Single by Future and Young Thug featuring Offset

from the album Super Slimey
- Released: December 12, 2017
- Genre: Hip hop; trap;
- Length: 3:09
- Label: 300; Epic; Freebandz; YSL;
- Songwriters: Nayvadius Wilburn; Jeffery Williams; Joshua Luellen; Dwan Avery; Masamune Kudo; Kiari Cephus;
- Producers: Southside; DY Krazy; Rex Kudo;

Future singles chronology
| "End Game" (2017) | "Patek Water" (2017) | "Bum Bum Tam Tam (Remix)" (2017) |

Young Thug singles chronology
| "High End" (2017) | "Patek Water" (2017) | "Ride for Me" (2018) |

Offset singles chronology
| "Ric Flair Drip" (2017) | "Patek Water" (2017) | "Boss Life" (2017) |

= Patek Water =

2017 song by Future and Young Thug featuring Offset

"Patek Water" is a song by American rappers Future and Young Thug featuring fellow American rapper Offset from the former two's collaborative mixtape Super Slimey (2017).

== Background ==
Kevin Goddard of HotNewHipHop describes that the collaboration marks the end of Future and Young Thug's feud.

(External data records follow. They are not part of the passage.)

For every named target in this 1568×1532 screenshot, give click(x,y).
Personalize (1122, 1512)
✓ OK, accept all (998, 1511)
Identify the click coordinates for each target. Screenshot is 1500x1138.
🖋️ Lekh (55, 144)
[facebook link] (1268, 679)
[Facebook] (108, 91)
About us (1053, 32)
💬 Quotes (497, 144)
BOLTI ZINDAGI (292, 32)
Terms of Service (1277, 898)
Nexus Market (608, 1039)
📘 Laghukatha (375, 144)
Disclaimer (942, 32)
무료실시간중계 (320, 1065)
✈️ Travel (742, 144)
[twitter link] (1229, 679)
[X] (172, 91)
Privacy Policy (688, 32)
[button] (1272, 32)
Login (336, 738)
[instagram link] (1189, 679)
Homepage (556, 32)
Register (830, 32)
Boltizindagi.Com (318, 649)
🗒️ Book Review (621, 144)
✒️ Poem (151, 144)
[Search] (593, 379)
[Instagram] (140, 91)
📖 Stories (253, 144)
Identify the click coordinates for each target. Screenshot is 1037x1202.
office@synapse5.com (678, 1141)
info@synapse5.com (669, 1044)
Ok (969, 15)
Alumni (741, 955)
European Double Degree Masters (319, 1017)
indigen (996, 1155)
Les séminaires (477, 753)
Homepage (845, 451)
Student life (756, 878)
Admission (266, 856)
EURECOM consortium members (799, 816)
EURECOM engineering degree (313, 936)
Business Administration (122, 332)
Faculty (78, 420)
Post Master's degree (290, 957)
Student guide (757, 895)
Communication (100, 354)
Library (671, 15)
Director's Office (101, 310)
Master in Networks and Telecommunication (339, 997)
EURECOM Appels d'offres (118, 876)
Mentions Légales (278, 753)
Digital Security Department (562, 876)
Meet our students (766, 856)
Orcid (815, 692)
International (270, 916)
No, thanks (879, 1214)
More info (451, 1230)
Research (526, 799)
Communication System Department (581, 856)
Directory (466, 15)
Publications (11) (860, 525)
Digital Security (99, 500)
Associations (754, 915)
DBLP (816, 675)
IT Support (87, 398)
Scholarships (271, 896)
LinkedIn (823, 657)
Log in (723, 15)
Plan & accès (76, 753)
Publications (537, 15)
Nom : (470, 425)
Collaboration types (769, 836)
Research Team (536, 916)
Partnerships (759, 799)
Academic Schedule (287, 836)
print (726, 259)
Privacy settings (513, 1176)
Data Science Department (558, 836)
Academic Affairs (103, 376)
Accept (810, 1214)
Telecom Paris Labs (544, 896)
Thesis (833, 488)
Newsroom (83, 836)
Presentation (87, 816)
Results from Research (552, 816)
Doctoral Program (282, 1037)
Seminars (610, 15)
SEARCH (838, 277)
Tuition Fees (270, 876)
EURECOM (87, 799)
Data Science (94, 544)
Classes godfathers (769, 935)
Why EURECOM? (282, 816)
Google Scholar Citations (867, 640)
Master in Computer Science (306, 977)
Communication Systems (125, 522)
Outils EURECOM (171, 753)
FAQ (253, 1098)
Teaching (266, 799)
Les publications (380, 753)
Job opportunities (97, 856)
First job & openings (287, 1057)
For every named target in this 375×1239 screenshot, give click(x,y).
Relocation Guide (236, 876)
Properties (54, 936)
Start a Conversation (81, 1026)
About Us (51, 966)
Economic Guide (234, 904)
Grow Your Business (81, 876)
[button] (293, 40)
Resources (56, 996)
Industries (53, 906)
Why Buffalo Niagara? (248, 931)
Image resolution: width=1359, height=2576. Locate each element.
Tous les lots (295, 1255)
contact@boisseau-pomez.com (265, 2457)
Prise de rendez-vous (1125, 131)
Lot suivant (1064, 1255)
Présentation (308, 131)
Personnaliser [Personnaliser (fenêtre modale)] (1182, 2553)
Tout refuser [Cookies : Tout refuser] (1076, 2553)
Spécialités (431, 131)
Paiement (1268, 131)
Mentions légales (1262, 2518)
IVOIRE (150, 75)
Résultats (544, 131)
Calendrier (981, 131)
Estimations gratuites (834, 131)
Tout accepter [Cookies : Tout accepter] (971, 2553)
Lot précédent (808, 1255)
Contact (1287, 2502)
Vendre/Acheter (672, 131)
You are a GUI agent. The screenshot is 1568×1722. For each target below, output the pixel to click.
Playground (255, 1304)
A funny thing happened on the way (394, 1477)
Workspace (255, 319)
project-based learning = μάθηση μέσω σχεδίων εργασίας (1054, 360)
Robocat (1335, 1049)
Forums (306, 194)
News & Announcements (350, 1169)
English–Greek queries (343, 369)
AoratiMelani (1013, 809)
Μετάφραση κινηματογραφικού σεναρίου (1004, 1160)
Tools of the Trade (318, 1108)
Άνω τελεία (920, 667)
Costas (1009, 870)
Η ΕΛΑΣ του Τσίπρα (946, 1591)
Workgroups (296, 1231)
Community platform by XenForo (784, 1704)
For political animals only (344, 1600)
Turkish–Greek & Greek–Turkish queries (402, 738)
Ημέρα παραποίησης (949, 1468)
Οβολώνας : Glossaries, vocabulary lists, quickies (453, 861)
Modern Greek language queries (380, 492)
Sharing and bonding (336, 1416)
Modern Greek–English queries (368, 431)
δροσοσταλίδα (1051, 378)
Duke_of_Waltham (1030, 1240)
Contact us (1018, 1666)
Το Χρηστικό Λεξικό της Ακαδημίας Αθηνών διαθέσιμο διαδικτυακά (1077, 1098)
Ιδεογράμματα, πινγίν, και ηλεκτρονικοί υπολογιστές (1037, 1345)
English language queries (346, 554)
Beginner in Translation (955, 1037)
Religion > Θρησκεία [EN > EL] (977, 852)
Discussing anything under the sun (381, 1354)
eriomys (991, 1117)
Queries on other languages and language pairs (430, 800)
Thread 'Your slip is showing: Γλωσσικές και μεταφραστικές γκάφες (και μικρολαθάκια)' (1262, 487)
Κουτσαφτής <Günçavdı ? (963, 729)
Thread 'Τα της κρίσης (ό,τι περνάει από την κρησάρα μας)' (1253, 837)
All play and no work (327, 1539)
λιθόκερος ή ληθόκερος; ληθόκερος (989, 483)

The song's title mentions Patek Phillipe, a Swiss luxury watch manufacturer. "Water" is a reference to the word "ice", a slang for diamonds.

== Charts ==

| Chart (2017) | Peak position |
|---|---|
| Canada Hot 100 (Billboard) | 39 |
| US Billboard Hot 100 | 50 |
| US Hot R&B/Hip-Hop Songs (Billboard) | 17 |

== Certifications ==

| Region | Certification | Certified units/sales |
| Canada (Music Canada) | Platinum | 80,000^{‡} |
| United States (RIAA) | Gold | 500,000^{‡} |
^{‡} Sales+streaming figures based on certification alone.